▸ **Exercise details**
Copy the items from the line with "ご注文について (278, 1879)" up to and including the line with "造園植栽事例 (77, 702)", replacing "Webstore" with "Online Store" and leaving everything else the same.
▶
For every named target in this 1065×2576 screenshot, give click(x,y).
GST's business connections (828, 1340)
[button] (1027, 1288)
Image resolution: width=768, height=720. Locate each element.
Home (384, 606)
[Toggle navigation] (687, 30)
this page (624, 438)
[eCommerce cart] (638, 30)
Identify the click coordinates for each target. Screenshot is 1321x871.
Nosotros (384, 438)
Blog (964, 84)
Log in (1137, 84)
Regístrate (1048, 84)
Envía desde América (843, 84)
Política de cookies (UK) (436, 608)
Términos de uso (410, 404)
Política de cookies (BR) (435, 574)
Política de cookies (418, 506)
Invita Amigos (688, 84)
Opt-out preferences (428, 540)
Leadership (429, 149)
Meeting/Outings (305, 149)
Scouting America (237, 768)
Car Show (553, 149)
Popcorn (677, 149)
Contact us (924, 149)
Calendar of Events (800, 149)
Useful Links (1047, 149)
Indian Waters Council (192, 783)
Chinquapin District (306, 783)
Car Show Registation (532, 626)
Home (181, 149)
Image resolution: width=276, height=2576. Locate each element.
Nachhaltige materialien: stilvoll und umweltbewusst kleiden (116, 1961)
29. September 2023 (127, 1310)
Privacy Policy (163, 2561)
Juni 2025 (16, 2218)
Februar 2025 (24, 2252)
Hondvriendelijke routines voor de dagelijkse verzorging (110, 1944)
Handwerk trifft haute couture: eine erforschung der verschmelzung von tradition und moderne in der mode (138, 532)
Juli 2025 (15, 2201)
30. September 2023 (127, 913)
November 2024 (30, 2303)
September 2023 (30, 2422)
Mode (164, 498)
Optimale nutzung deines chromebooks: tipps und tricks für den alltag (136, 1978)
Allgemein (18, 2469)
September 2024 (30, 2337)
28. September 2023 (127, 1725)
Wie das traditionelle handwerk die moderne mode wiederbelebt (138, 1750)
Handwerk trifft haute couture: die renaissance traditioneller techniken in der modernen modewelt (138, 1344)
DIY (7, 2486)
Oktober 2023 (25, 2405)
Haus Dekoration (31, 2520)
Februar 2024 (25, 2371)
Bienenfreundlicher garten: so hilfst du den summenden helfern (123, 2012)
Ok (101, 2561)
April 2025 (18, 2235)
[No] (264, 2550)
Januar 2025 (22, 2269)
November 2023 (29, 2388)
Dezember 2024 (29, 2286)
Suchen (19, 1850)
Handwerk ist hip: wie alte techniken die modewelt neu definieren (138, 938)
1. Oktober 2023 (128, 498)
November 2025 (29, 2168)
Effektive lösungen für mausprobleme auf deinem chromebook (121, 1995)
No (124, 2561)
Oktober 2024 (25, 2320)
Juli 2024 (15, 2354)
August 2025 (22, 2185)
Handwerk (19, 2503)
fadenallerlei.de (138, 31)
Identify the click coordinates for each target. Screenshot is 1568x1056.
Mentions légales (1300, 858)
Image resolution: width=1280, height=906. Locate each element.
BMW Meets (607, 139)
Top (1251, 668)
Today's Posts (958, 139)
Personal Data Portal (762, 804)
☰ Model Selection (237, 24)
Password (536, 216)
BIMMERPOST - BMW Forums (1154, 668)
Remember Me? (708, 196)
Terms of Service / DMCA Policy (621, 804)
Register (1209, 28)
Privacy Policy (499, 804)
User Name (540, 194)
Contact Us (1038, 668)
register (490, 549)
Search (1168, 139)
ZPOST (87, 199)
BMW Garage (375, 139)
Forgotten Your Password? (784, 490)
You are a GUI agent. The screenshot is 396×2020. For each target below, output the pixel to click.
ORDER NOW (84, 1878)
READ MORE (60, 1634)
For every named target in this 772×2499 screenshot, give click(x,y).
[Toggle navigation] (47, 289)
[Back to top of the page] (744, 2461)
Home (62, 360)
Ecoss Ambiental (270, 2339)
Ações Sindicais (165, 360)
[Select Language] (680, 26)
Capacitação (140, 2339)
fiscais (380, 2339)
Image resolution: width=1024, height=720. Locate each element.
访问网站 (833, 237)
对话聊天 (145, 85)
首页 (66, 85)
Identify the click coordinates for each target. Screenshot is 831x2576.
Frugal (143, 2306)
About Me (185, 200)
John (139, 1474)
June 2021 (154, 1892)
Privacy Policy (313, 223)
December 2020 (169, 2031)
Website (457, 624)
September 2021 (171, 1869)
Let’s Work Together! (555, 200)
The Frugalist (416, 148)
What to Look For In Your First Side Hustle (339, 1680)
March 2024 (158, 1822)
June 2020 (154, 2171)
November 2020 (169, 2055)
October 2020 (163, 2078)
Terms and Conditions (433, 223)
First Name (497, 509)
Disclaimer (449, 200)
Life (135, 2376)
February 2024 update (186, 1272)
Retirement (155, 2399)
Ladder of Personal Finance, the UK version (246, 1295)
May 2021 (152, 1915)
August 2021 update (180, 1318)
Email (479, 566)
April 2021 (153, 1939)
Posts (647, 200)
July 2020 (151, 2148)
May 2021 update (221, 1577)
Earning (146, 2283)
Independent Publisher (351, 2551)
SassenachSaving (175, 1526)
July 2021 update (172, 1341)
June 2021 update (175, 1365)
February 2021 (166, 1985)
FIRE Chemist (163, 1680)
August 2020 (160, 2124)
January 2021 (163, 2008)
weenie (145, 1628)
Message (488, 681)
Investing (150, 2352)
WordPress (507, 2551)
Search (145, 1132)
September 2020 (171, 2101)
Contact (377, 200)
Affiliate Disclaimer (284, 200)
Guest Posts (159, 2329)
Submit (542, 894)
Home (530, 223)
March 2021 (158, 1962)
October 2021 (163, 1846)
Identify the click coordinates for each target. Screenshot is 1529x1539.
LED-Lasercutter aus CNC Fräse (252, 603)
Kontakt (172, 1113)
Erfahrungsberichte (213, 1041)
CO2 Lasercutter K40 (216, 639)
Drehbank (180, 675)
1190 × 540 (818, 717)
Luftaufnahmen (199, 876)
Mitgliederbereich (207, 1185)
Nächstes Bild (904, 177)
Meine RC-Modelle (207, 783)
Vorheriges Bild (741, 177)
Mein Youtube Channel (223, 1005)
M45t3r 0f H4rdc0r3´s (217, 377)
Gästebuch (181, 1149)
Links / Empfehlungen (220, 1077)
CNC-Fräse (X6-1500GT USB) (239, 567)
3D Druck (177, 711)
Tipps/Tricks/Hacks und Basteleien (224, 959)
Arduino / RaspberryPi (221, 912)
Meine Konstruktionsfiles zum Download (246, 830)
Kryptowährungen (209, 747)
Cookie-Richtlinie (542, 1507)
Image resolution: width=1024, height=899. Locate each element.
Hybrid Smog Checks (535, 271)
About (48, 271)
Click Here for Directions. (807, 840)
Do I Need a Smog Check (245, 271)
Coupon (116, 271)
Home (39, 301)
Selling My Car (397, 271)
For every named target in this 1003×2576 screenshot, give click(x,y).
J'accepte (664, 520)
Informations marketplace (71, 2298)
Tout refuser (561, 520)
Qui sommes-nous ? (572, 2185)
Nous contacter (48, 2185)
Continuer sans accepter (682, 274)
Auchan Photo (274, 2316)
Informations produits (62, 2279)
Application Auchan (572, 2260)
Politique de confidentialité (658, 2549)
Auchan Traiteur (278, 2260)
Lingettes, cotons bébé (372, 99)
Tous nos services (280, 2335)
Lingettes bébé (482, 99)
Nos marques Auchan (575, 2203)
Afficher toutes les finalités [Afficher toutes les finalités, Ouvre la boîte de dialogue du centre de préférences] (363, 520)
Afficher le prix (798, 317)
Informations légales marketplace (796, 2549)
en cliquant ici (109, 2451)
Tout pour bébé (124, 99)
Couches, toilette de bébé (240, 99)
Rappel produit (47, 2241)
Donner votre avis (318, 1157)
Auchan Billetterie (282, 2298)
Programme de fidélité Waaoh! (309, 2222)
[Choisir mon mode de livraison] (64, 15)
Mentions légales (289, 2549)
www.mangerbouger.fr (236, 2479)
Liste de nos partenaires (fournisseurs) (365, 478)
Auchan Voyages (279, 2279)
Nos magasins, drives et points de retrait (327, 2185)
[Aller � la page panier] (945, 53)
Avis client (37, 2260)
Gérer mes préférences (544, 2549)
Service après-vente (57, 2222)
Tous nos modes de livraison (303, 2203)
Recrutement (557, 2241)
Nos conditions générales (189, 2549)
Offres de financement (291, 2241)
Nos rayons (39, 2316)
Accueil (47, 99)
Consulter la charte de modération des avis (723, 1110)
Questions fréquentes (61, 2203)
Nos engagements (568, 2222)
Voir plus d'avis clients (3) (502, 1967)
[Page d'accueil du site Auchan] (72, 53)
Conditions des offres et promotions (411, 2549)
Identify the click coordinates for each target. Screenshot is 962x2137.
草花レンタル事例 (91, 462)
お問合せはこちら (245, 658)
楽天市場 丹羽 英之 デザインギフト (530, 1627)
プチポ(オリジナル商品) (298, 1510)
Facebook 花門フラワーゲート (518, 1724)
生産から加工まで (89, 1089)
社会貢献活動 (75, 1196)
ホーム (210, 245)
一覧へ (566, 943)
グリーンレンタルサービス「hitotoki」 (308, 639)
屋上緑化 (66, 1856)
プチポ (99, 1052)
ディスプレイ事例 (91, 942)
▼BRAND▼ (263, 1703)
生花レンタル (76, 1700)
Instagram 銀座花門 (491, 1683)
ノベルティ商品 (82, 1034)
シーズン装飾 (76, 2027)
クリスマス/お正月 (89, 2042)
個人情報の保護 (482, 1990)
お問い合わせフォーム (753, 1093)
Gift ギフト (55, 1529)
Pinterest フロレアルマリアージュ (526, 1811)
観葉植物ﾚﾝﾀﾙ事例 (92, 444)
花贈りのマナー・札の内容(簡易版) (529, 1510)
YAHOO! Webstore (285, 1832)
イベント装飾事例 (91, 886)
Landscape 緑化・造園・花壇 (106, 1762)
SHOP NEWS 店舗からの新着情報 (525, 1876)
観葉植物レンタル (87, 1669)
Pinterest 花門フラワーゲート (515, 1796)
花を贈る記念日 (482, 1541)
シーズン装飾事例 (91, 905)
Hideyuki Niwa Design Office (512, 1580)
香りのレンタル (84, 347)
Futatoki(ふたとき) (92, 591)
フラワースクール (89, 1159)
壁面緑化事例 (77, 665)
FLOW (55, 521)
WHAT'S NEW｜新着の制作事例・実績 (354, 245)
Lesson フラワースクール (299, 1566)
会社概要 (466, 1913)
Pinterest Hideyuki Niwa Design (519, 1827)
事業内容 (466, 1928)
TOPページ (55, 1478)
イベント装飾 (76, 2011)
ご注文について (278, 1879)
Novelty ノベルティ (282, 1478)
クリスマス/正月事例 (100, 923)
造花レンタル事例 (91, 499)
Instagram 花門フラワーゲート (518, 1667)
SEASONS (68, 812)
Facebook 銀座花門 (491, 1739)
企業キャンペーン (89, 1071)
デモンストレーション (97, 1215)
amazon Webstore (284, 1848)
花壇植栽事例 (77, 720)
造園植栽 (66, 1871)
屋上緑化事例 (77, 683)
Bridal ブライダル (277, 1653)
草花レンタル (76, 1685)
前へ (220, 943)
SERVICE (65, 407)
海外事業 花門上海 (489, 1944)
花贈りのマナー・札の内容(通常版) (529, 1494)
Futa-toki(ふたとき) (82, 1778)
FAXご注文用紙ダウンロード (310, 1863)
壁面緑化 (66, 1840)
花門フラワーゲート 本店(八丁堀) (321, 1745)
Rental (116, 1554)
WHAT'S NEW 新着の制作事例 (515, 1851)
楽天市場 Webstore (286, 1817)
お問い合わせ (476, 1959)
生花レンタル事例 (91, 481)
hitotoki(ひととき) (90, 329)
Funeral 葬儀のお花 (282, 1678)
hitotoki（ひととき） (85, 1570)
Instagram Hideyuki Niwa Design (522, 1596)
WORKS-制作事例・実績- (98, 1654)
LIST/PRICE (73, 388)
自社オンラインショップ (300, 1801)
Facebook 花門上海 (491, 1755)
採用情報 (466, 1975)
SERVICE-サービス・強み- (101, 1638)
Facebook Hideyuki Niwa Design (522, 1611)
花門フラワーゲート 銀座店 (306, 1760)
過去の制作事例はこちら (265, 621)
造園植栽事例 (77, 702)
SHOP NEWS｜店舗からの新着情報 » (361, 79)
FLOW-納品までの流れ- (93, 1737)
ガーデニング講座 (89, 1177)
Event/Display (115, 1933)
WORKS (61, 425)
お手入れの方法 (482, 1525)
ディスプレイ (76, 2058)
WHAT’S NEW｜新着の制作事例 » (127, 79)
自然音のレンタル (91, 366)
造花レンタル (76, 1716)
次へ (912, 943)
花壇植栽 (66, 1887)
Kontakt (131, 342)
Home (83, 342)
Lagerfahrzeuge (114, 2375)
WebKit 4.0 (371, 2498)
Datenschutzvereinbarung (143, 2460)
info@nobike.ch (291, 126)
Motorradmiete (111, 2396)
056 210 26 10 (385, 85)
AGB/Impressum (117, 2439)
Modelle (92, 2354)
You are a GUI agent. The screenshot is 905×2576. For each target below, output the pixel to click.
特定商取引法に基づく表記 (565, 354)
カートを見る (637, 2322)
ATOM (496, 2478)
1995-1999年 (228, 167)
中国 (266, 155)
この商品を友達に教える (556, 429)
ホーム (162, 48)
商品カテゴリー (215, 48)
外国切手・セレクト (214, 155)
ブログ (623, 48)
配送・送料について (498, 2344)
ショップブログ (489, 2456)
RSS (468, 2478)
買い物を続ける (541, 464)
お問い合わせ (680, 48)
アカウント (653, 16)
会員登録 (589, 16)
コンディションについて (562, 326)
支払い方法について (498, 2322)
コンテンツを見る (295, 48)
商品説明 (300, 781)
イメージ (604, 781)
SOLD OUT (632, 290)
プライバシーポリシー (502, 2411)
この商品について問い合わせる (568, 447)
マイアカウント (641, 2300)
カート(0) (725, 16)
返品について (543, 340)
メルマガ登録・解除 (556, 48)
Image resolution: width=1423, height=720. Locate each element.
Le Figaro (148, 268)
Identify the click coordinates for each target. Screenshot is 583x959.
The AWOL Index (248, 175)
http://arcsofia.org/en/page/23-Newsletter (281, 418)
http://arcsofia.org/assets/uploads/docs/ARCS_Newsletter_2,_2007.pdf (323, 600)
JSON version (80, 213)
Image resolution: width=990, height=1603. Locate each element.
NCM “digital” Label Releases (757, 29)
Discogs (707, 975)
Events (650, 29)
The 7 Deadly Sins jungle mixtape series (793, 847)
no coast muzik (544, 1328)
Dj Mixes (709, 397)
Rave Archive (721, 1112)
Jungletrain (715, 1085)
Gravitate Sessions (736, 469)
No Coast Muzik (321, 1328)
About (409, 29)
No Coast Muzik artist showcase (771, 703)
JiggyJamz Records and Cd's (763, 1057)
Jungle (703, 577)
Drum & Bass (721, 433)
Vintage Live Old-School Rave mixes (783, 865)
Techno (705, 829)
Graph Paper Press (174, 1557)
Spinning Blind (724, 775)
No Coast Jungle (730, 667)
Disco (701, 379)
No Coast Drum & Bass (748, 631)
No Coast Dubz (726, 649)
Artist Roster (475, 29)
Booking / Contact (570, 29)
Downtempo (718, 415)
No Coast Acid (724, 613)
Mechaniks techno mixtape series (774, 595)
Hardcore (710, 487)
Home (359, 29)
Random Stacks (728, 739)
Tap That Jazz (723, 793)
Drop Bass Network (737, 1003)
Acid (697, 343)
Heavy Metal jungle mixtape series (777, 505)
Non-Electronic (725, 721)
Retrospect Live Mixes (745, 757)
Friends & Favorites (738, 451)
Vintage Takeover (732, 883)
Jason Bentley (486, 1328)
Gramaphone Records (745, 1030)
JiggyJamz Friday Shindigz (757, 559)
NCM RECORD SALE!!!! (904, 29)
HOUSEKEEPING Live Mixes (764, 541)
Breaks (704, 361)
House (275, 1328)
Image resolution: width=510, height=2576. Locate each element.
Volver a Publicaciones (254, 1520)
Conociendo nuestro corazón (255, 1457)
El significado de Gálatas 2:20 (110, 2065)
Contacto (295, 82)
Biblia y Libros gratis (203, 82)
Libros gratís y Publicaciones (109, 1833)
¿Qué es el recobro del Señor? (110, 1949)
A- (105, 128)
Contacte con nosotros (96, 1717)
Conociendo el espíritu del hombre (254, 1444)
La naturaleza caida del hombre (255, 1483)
◀
▸ **Solution**
ご注文について (278, 1879)
Novelty ノベルティ (282, 1478)
クリスマス/正月事例 (100, 923)
造花レンタル事例 (91, 499)
Instagram 花門フラワーゲート (518, 1667)
SEASONS (68, 812)
Facebook 銀座花門 (491, 1739)
企業キャンペーン (89, 1071)
デモンストレーション (97, 1215)
amazon Online Store (284, 1848)
花壇植栽事例 (77, 720)
造園植栽 (66, 1871)
屋上緑化事例 (77, 683)
Bridal ブライダル (277, 1653)
草花レンタル (76, 1685)
前へ (220, 943)
SERVICE (65, 407)
海外事業 花門上海 (489, 1944)
花贈りのマナー・札の内容(通常版) (529, 1494)
Futa-toki(ふたとき) (82, 1778)
FAXご注文用紙ダウンロード (310, 1863)
壁面緑化 (66, 1840)
花門フラワーゲート 本店(八丁堀) (321, 1745)
Rental (116, 1554)
WHAT'S NEW 新着の制作事例 (515, 1851)
楽天市場 Online Store (286, 1817)
お問い合わせ (476, 1959)
生花レンタル事例 (91, 481)
hitotoki(ひととき) (90, 329)
Funeral 葬儀のお花 (282, 1678)
hitotoki（ひととき） (85, 1570)
Instagram Hideyuki Niwa Design (522, 1596)
WORKS-制作事例・実績- (98, 1654)
LIST/PRICE (73, 388)
自社オンラインショップ (300, 1801)
Facebook 花門上海 (491, 1755)
採用情報 (466, 1975)
SERVICE-サービス・強み- (101, 1638)
Facebook Hideyuki Niwa Design (522, 1611)
花門フラワーゲート 銀座店 (306, 1760)
過去の制作事例はこちら (265, 621)
造園植栽事例 (77, 702)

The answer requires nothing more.